Task brief: Drop the pictures and extract exactly the lines from the one that contains "Image resolution: width=1568" through the end of the material.

Excerpted records:

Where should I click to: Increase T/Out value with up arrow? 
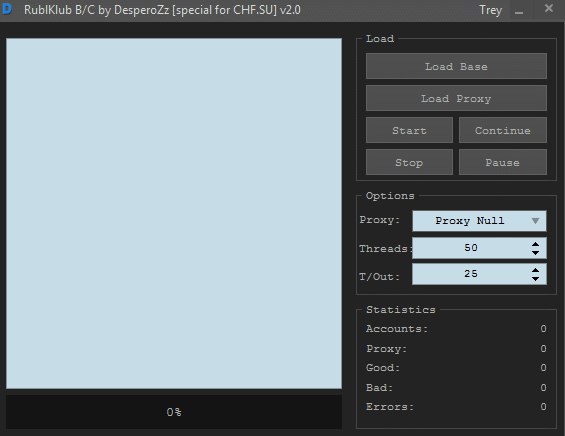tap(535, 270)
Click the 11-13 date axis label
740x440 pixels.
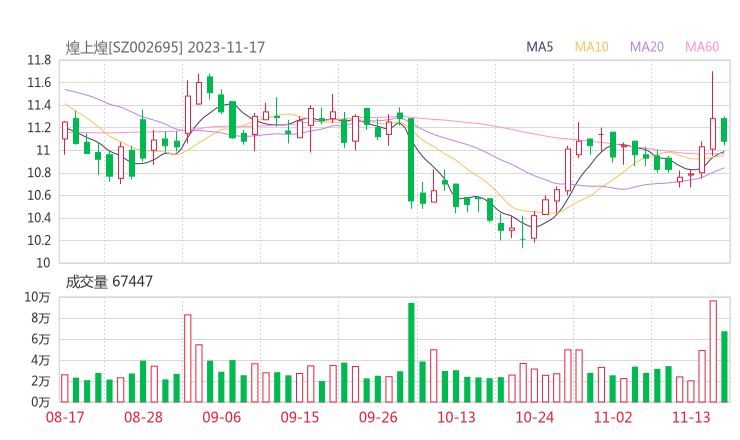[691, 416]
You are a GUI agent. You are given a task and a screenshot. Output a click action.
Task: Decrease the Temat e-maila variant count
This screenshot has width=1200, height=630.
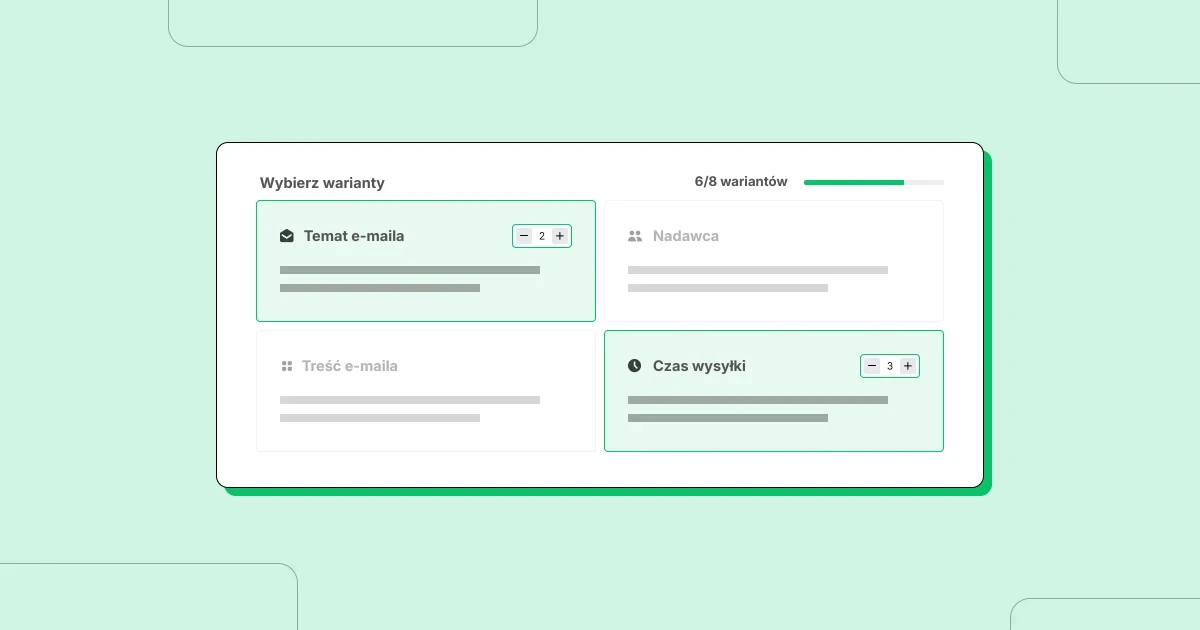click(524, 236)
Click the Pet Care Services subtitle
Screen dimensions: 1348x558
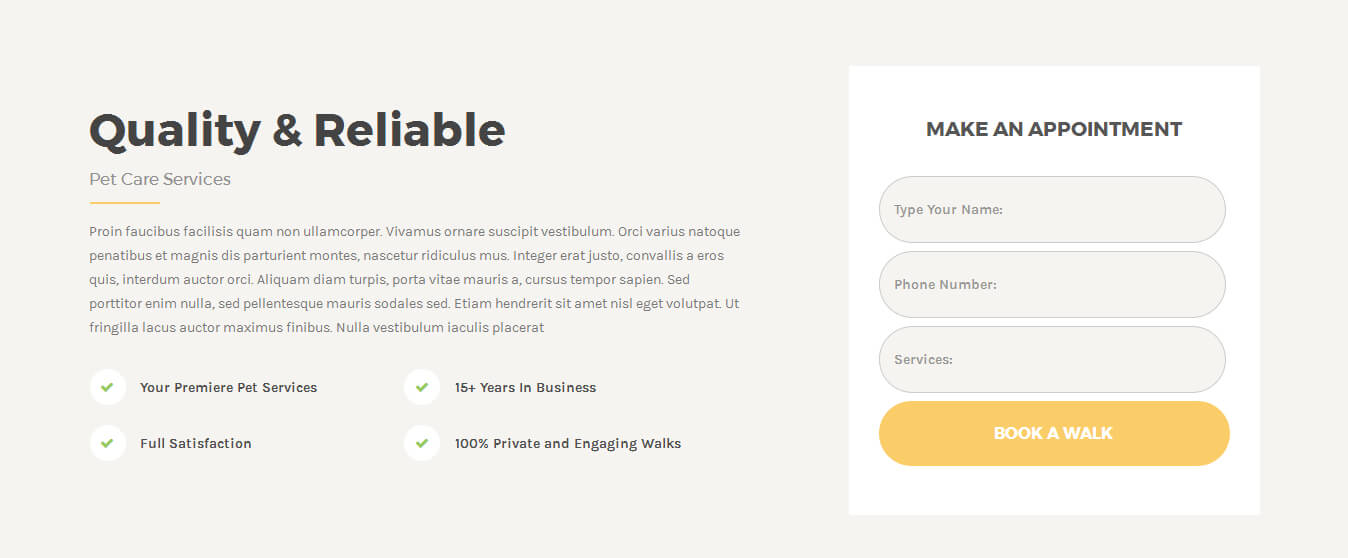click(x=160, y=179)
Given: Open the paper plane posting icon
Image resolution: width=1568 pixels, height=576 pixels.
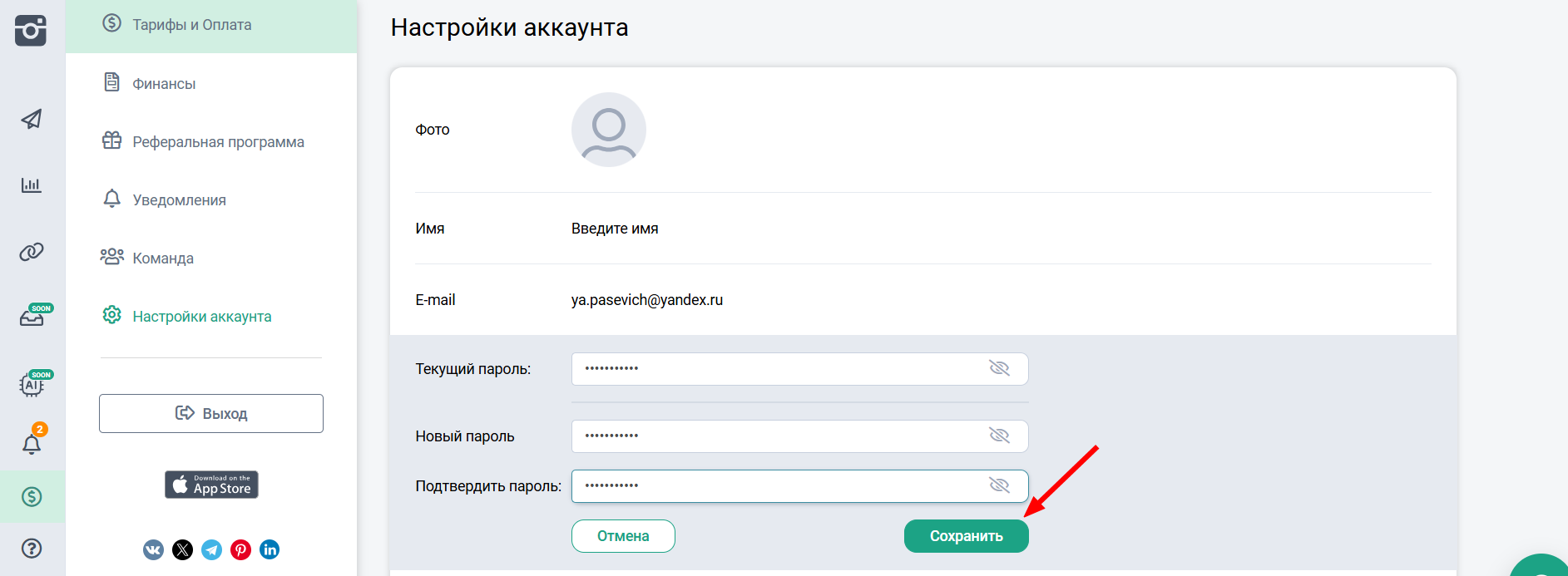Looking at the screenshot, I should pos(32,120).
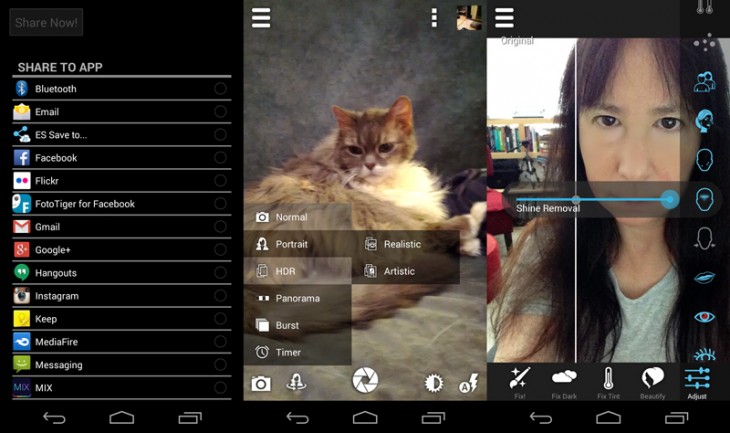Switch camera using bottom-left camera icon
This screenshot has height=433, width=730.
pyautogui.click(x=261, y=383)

The completed task:
Image resolution: width=1568 pixels, height=576 pixels.
Looking at the screenshot, I should pos(32,120).
Switch camera using bottom-left camera icon
This screenshot has height=433, width=730.
pyautogui.click(x=261, y=383)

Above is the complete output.